Gender equality is a very important goal for Magic Bus, explains Global CEO Jayant Rastogi
Earlier this month, Lord’s Cricket Ground stadium saw a World Cup match the likes of no other as young boys and girls from the streets across the globe took to the pitch in a 10-team gender-neutral cricket world cup.
On May 7, the day of the final, Team India South filed out of the iconic dressing room and out onto the field that will soon see the ICC Cricket World Cup. And came out victorious against England in the Street Child Cricket World Cup (SCCWC).
“We won the final easily,” recalls 17-year-old Mani Ratnam, who lives in a slum in Mankhurd with his mother and two sisters. “We got them out at 47 runs, and it was an easy score to follow. We played a steady game and won,” adds the young aspiring cricketer.
Mani was able to go to the World Cup as one of the children under the Mumbai-based NGO Magic Bus, an Indian NGO associated with the event.
While the final was a relatively straightforward game, with India South cruising to a victory, the last time that they had faced England in Round 2, the results were markedly different.
“The match dragged till the last over and we lost by just one run,” recalls 14-year-old Mohd Irfan Labbe. “We had underestimated them and played a lackadaisical game. Coach told us afterward that we should never underestimate the opponent.”
And this was not the only lesson they learned. While bringing home the SCCWC trophy is an incredible achievement for children who had no formal training other than the training camps prior to the World Cup, the exposure to different cultures and to the vastly similar issues that street children from across the world have, was equally important.
“We think that in developed countries, there won’t be as much poverty or that street children will be better off. But even there, they have the same issues,” says Parvati Pujari, one of the mentors of the Magic Bus programme, who managed the team’s activities while they were in England.
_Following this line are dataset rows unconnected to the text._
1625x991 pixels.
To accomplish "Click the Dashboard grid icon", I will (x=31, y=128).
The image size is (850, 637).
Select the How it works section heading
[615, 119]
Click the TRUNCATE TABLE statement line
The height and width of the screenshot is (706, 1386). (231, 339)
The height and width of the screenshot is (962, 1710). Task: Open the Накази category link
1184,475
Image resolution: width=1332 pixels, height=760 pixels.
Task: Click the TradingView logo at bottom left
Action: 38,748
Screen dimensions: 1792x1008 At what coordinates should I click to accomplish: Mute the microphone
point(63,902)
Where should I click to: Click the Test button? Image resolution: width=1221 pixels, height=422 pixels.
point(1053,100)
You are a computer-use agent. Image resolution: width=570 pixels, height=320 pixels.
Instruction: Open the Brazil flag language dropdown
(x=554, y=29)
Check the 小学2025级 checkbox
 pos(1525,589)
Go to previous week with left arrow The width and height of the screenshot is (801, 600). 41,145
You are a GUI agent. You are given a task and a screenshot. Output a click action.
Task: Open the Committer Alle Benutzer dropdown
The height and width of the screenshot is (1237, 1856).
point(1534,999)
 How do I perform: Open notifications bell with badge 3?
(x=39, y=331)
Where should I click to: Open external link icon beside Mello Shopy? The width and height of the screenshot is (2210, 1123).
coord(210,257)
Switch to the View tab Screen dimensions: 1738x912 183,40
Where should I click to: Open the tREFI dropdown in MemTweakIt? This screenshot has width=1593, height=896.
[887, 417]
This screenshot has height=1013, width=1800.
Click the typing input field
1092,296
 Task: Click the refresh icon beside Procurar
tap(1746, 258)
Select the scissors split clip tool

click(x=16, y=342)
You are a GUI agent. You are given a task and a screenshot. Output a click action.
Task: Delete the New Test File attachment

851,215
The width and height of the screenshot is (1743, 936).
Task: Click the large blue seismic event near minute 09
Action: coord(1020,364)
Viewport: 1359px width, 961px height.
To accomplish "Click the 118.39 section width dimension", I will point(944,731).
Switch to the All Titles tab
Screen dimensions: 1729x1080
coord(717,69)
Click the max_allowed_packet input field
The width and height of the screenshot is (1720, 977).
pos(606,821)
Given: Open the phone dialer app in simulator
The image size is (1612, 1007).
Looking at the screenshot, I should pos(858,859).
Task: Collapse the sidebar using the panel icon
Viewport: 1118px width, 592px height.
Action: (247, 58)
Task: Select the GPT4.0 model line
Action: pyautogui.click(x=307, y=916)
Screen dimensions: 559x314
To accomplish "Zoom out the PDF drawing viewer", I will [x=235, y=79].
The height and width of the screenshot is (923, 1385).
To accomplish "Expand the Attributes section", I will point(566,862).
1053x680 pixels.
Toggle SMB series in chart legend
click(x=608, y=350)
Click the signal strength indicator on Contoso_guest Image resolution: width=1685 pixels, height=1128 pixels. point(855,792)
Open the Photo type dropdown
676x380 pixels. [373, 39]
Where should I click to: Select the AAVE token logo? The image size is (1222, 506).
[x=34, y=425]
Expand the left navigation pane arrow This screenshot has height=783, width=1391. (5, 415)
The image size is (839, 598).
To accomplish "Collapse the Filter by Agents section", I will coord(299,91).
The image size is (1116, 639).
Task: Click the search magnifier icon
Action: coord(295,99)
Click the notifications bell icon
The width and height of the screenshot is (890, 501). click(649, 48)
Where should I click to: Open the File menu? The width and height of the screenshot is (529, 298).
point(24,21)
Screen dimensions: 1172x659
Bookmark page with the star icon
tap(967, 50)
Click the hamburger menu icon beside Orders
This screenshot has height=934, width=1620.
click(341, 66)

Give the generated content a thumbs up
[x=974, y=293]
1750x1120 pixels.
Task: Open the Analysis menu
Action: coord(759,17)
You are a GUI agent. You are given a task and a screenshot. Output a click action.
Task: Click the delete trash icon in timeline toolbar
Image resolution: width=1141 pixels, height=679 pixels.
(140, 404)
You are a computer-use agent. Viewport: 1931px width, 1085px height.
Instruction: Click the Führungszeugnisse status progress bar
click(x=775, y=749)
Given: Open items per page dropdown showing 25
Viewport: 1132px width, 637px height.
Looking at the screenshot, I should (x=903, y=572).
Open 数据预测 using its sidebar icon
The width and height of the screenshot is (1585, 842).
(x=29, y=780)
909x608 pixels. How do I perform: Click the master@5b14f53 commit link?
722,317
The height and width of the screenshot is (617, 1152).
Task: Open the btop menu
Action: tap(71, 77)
At a congress, where the children were asked to speak about the issues they faced and suggest solutions, these similarities were highlighted. “I suggested that education should be free regardless of such documentation,”says 14-year-old Shama Siddiqui.
“Gender equality is a very important goal for Magic Bus,” explains Global CEO Jayant Rastogi. “When the girls go and come back, the fathers and brothers support them when they want to play and this builds gender equality within the community. One of the girls said that the boys never let her play with them before, now they call her to come and play. Her father was teaching her how to play cricket.”
While Magic Bus’s entire education programme is tailored around sports, and the NGO delivers sports activity-based sessions in close to 1961 communities and 930 schools in both urban slum clusters and remote rural areas, completion of education is the priority. “We want them to be pulled out of poverty in a sustainable way. Some of them aspire to be cricket players, and we will connect them to the required people,” adds Rastogi.
And one cricket dream, at least, seems to be on the rise. “Veteran cricketer Monty Panesar met us and he took Mani’s contact details,” relates Pujari. “The hope is that he will help him to begin a career at the club level.”
We hope more such dreams continue to come to fruition.